Stored data:
------------
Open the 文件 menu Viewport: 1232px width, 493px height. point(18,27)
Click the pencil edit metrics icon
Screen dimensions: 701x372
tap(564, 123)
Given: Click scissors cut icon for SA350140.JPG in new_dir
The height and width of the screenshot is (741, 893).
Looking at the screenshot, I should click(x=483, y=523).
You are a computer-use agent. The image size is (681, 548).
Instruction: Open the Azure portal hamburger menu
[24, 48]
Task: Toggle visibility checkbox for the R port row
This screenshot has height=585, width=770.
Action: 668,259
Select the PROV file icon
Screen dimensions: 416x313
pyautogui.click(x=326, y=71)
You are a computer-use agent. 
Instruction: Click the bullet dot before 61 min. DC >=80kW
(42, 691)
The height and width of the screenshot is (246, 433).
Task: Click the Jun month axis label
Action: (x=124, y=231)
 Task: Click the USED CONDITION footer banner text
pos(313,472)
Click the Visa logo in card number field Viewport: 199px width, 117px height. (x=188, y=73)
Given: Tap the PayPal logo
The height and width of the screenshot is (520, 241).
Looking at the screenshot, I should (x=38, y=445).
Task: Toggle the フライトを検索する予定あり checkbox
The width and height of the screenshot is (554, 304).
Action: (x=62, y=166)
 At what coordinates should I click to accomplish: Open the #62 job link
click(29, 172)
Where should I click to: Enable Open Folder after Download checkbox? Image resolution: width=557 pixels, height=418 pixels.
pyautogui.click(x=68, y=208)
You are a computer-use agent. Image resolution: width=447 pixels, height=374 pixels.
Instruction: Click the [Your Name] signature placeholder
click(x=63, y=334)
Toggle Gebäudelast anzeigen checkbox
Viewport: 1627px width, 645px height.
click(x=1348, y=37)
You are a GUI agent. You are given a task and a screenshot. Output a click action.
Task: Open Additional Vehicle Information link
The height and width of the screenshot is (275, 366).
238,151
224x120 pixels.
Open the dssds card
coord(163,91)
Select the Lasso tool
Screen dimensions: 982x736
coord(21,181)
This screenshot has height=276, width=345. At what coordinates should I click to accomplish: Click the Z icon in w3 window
------------
If a line in the entries above has the word "computer", copy it.

**WRITTEN ANSWER:**
You are a computer-use agent. The image size is (681, 548).
You are a computer-use agent. 
You are a computer-use agent. Image resolution: width=447 pixels, height=374 pixels.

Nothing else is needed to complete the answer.